= Christine Q. Wu =

Chinese and Canadian mechanical engineer

Christine Qiong Wu is a retired Chinese and Canadian mechanical engineer whose research focused on the mechanics of moving vehicles, walking robots, and walking people. She is a lung cancer survivor, and in her retirement has worked as a lung cancer patient research advocate.

==Education and academic career==
Wu has a 1986 bachelor's degree from Peking University. She moved to Canada for graduate study, earned a master's degree from the University of British Columbia in 1990, and completed a Ph.D. from the University of Manitoba in 1996.

After completing her Ph.D., she remained on the University of Manitoba faculty, becoming a professor of mechanical engineering. She was given the NSERC/MCI Industrial Research Chair in Heavy Ground Vehicles and Transportation Equipment in 2012. She served as president of the Canadian Society for Mechanical Engineering for 2012–2014.

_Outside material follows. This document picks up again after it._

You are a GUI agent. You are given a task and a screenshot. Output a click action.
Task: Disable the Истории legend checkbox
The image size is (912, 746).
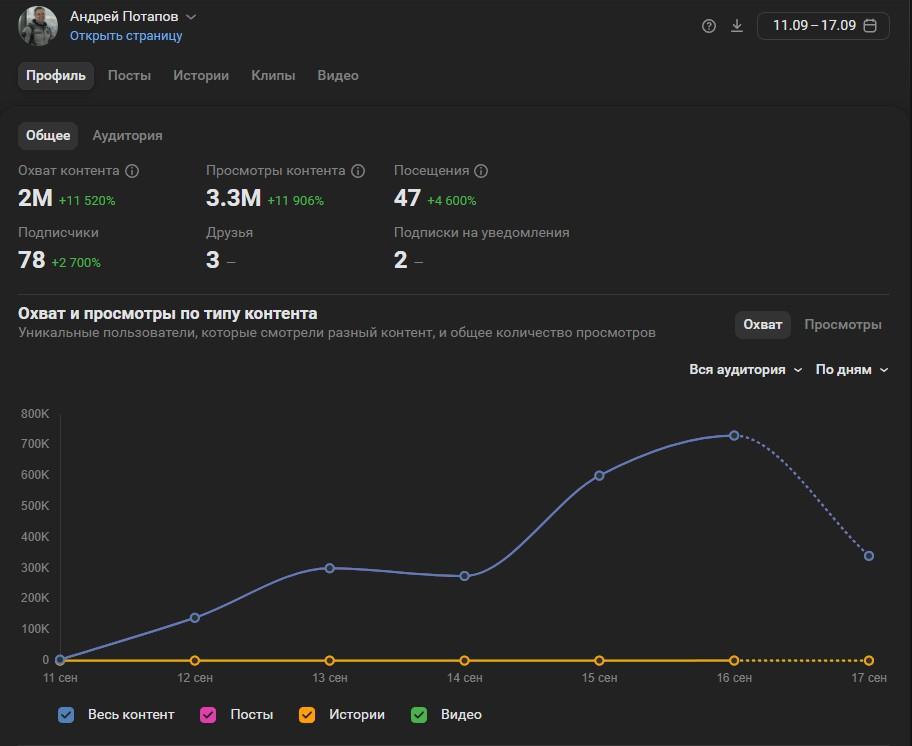tap(307, 715)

==Cancer diagnosis and activism==
Wu went on leave from her faculty position in 2015, after a diagnosis of lung cancer. Although never a smoker herself, she has worked to publicize the connection between smoking and lung cancer. She celebrated the eight-year anniversary of her diagnosis, and five-year anniversary of having a stable diagnosis, in 2023. She has also begun work as the leader of a research team for the Canadian Cancer Society.

==Recognition==
Wu was named a Fellow of the Canadian Society for Mechanical Engineering (CSME) in 2009, and a Fellow of the American Society of Mechanical Engineers in 2014.

She was the 2016 recipient of the C. N. Downing Award of the CSME, and of the Judith Weiszmann Women in Engineering Champion Award of Engineers Geoscientists Manitoba.

In 2019 the International Association for the Study of Lung Cancer gave her their Advocate Travel Award in recognition of her work in lung cancer education and advocacy.